_WHAT TO WORK ON_:
Search the records below for the word "dimensions". Copy each line where it occurs.

--- START ---

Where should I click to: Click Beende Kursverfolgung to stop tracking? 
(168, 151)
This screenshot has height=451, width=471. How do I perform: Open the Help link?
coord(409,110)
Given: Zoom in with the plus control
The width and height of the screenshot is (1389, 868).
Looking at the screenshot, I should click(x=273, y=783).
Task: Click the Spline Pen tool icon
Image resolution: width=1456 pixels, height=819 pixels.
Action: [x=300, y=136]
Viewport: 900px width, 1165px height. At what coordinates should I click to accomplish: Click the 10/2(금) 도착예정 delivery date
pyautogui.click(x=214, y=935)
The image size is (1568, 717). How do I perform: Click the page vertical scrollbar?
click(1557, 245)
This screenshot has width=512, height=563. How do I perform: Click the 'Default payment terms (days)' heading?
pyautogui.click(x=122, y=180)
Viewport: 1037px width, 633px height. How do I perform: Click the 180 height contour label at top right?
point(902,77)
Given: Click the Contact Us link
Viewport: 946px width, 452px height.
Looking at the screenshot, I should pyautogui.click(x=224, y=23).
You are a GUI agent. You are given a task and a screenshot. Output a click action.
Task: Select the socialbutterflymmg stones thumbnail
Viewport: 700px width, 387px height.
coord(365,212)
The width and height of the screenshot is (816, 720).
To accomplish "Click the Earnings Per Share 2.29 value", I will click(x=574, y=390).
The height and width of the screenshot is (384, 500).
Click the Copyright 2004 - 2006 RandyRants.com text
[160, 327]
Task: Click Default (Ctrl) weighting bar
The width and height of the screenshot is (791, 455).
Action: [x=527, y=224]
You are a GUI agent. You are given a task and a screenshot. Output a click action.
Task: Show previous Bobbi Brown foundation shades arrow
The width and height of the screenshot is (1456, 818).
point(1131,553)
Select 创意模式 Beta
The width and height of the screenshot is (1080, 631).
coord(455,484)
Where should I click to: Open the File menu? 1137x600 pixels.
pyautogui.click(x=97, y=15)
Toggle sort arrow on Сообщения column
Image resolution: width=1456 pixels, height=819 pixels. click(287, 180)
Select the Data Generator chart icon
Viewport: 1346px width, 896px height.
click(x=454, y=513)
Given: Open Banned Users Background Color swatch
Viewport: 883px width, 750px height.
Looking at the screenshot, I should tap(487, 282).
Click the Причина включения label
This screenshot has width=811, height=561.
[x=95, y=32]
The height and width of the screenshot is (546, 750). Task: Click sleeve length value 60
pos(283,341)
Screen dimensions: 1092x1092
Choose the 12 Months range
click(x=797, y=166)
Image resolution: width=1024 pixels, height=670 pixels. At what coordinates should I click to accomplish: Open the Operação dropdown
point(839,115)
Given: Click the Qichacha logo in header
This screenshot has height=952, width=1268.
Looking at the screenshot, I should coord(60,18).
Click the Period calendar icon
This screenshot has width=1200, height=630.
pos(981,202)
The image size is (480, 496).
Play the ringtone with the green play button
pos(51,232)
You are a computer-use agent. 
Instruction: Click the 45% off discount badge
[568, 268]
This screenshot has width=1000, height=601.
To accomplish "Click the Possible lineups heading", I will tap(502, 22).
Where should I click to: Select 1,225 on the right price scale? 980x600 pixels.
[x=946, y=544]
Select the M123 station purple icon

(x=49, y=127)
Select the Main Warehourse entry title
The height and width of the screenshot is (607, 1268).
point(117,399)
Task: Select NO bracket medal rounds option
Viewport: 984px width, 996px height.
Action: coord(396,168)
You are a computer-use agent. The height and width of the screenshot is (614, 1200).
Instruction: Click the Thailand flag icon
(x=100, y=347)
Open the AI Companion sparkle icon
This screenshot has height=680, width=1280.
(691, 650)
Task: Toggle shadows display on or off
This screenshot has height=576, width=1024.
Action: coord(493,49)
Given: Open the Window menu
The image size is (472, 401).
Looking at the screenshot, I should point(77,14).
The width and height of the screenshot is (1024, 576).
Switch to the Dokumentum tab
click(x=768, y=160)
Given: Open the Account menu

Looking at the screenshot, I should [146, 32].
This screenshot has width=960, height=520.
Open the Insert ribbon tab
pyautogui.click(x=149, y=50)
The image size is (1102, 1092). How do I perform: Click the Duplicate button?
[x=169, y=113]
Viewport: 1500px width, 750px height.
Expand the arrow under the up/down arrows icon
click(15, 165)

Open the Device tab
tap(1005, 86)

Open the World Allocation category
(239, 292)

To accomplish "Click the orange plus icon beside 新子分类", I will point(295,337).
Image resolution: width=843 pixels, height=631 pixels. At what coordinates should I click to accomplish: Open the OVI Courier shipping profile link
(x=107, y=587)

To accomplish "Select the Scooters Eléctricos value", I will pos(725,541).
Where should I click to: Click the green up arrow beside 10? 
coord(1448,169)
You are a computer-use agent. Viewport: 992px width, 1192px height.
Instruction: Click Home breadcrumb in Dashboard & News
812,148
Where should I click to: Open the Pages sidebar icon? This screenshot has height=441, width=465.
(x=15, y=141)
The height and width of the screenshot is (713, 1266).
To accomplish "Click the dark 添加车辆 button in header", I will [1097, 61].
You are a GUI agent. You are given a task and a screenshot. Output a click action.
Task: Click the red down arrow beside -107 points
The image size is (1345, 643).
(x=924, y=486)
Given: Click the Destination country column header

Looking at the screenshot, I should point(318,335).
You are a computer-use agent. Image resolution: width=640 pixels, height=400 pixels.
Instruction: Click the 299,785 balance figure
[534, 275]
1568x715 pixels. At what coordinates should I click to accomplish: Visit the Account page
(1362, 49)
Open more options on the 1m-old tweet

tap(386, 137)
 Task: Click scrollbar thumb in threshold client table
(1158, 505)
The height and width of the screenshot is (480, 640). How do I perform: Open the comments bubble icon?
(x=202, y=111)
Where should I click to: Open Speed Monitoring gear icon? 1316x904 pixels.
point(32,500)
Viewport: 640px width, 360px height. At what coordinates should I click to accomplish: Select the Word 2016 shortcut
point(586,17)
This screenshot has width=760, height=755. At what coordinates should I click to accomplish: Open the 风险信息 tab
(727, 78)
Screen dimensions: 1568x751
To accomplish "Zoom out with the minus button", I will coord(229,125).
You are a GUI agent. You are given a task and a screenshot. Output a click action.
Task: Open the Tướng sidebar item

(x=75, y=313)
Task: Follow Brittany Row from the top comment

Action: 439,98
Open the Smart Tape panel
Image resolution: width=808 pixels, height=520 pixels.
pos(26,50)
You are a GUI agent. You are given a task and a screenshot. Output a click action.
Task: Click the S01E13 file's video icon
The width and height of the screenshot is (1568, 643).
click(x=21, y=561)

--- END ---

_WRITTEN RESPONSE_:
Screen dimensions: 1092x1092
Screen dimensions: 1568x751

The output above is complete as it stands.